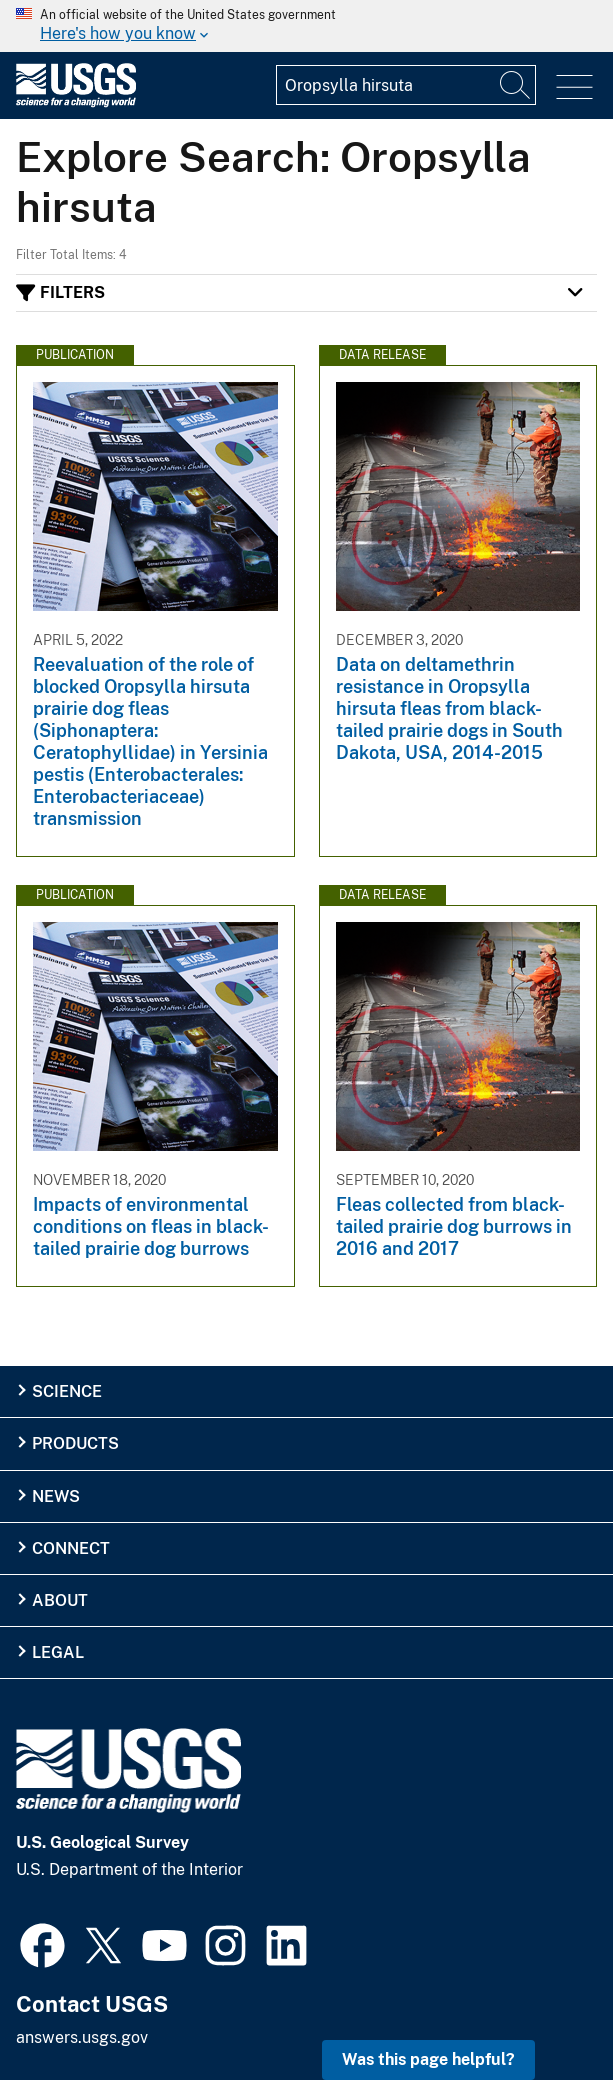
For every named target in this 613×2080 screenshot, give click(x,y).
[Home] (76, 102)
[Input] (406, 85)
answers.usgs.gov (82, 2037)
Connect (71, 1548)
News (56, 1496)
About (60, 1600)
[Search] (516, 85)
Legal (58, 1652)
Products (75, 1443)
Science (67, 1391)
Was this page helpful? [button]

+--

GOAL => Extract each line of the material that contains the string "this", reproducing every such line in full.

REPLY =>
For every named target in this 613×2080 screenshot, give click(x,y).
Was this page helpful? [button]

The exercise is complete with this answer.